=== WHAT TO PRODUCE ===
Starting with the line that contains "Given: Click bold", repeat exactly every line through the last one in the records below, and leave out the pictures.

=== DATA EXTRACT ===

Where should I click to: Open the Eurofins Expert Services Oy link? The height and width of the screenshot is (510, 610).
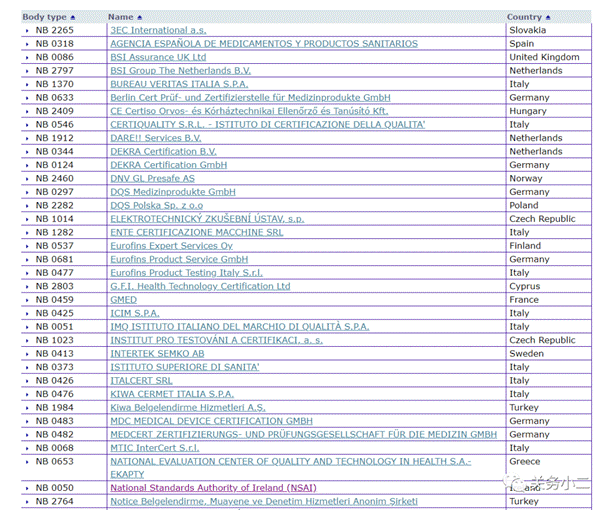point(171,246)
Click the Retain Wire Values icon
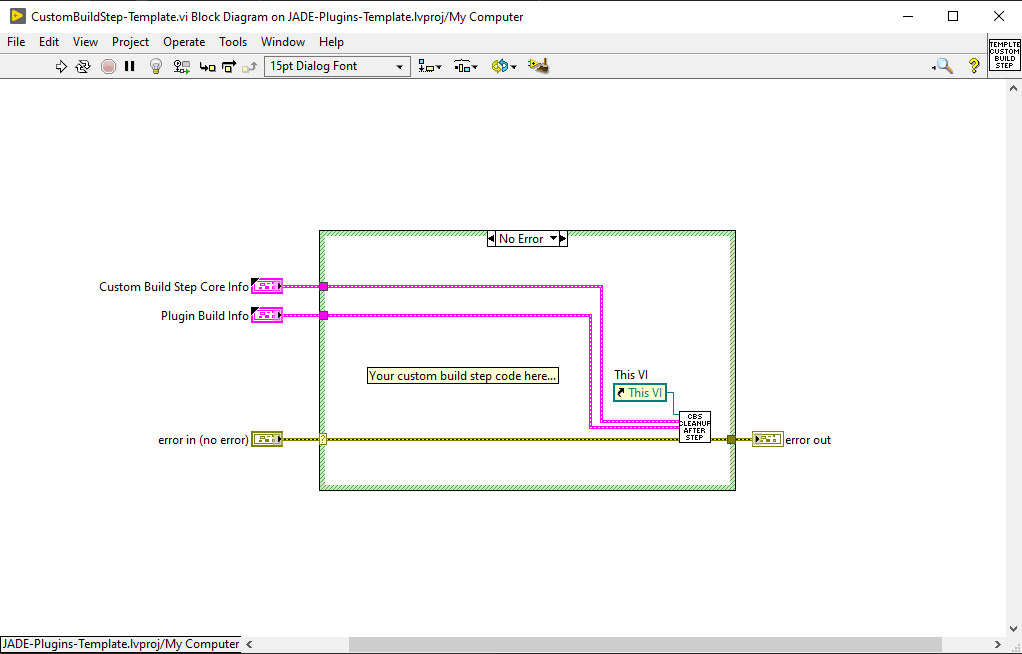 [x=181, y=66]
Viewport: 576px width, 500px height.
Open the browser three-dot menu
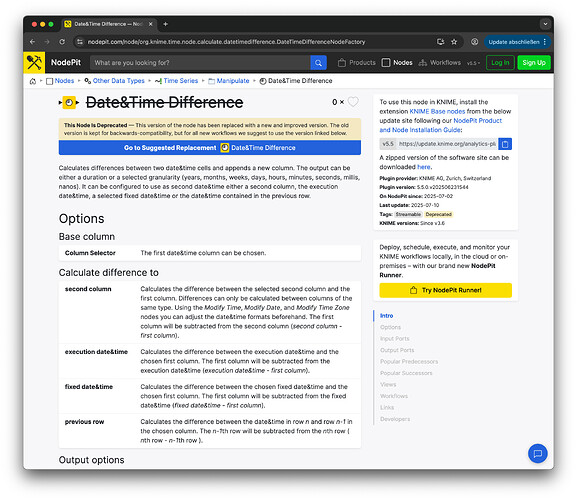click(x=545, y=42)
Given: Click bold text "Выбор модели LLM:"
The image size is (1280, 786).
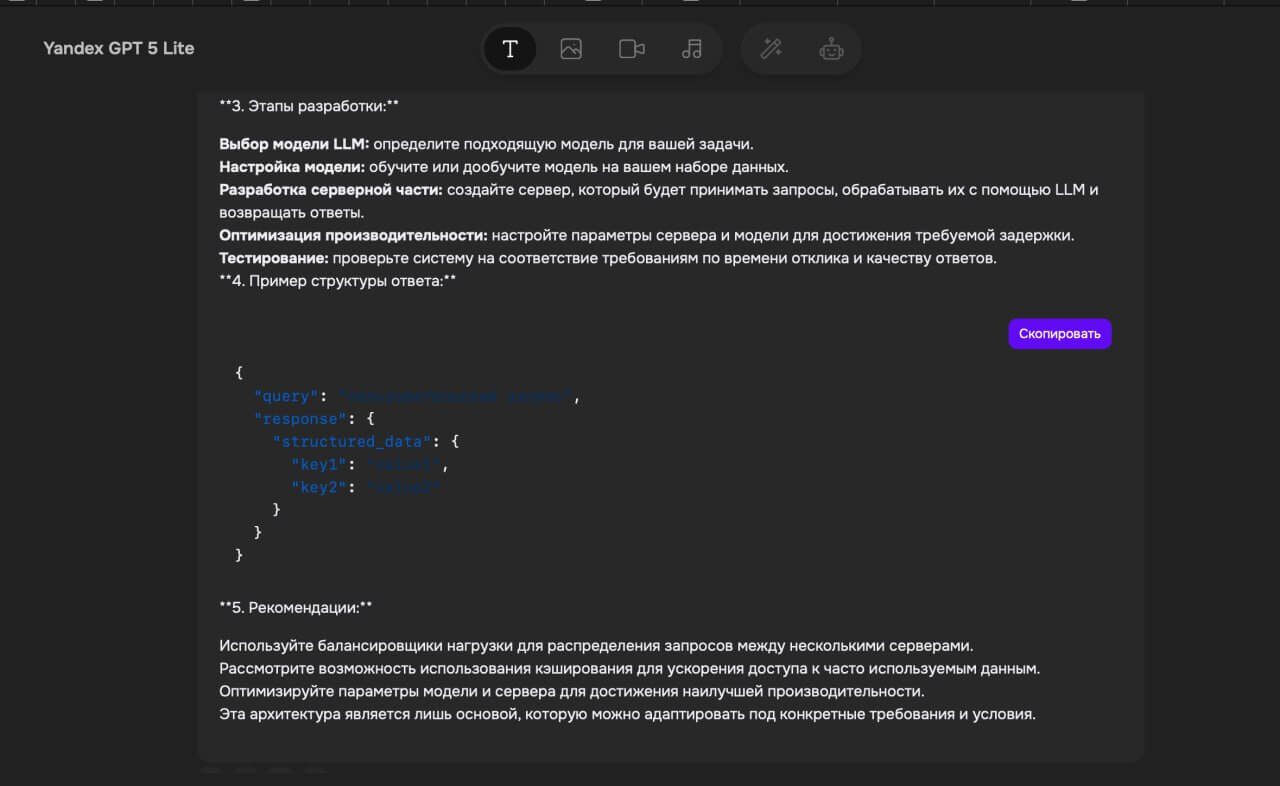Looking at the screenshot, I should click(x=294, y=144).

=== WRITTEN REPLY ===
Given: Click bold text "Выбор модели LLM:"
The image size is (1280, 786).
Looking at the screenshot, I should click(x=294, y=144).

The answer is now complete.